Der Autor: Ali Can kam 1995 mit seiner Familie als Asylsuchender aus Syrien nach Deutschland. Mittlerweile hat er sein Lehramtsstudium für Deutsch und Ethik an der Universität Gießen abgeschlossen. Seit mehreren Jahren veranstaltet er Workshops zu dem Umgang mit kultureller Vielfalt. Außerdem engagiert er sich bei mehreren Hilfsorganisationen. Allgemein bekannt wurde er durch seine „Hotline für besorgte Bürger“.

Das Buch: Der Kampf „Gutmenschen“ gegen „Rassisten“ bestimmt zurzeit die Medienlandschaft. Mit diesem Buch will Ali Can zeigen, dass ein Dialog mit Andersdenkenden möglich ist.

Ich habe mir dieses Buch aus Neugier gekauft. Im Gegensatz zum Autor glaube ich nicht, dass es Sinn macht, mit Rassisten zu reden. Daher wollte ich sehen, wie dieses Experiment aussieht und was dabei heraus gekommen ist.

Der größte Teil des Buches besteht aus der Wiedergabe verschiedener Gespräche, die Ali Can mit Anrufern geführt hat. Umrahmt wird dieser Teil von einem Prolog, der die Motivation des Autors darstellt, und einem Epilog, in dem Ali Can über wertschätzende Kommunikation schreibt.

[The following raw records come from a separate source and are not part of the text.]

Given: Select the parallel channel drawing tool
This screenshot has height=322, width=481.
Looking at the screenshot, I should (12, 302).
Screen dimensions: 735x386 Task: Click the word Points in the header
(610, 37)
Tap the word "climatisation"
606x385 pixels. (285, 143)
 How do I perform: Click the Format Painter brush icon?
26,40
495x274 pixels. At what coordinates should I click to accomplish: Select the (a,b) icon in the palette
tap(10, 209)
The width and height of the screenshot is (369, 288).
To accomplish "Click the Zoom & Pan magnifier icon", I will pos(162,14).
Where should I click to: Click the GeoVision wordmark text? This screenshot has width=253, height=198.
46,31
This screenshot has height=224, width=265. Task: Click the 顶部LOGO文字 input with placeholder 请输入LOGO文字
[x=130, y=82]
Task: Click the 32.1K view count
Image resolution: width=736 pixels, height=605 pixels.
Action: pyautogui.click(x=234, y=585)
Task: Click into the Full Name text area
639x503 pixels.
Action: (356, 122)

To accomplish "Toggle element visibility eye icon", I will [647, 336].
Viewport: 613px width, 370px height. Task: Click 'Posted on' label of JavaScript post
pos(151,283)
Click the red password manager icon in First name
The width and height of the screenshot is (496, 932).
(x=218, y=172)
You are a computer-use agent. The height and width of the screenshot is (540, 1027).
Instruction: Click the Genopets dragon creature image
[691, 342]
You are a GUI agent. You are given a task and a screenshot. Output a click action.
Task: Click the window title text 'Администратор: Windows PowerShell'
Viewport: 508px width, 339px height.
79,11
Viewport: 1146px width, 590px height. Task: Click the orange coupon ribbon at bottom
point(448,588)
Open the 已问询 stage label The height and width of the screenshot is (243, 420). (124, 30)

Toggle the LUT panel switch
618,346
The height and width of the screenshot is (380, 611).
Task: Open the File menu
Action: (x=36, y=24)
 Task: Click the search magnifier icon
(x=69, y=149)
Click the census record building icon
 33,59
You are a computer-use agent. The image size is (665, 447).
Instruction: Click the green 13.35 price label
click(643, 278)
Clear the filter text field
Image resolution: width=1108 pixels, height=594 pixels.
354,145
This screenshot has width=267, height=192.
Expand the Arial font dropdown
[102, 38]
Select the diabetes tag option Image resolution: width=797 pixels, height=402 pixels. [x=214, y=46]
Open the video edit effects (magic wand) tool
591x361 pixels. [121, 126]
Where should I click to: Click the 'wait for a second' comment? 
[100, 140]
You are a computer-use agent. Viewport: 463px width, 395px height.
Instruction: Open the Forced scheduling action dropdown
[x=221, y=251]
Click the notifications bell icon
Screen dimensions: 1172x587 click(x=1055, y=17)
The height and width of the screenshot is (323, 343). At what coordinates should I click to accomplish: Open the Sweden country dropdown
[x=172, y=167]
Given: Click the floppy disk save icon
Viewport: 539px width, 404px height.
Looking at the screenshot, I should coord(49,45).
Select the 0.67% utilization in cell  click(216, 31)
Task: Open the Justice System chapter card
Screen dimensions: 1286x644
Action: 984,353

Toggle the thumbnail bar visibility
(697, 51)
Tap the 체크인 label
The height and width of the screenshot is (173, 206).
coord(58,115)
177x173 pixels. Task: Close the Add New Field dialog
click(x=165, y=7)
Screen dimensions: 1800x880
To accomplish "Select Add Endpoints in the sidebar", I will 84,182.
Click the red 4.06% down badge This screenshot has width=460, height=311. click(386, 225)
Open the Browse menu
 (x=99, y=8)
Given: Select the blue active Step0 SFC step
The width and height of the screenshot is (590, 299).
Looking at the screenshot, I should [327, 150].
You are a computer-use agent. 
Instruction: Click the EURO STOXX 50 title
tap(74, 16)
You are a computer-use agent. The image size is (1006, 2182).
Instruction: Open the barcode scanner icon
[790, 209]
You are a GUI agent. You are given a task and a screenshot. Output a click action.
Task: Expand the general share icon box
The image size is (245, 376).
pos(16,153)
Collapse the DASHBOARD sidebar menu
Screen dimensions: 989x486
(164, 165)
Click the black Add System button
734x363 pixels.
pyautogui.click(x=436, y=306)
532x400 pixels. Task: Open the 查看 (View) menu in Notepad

Erst einmal muss ich festhalten, dass ich Ali Can für seine Geduld und Leidensfähigkeit bewundere. Ich habe die Dialoge ja nur gelesen und konnte jederzeit eine Pause einlegen. Trotzdem haben sie mich extrem wütend gemacht und mir Übelkeit verursacht. Mit diesen Leuten am Telefon zu reden, würde mich eindeutig überfordern.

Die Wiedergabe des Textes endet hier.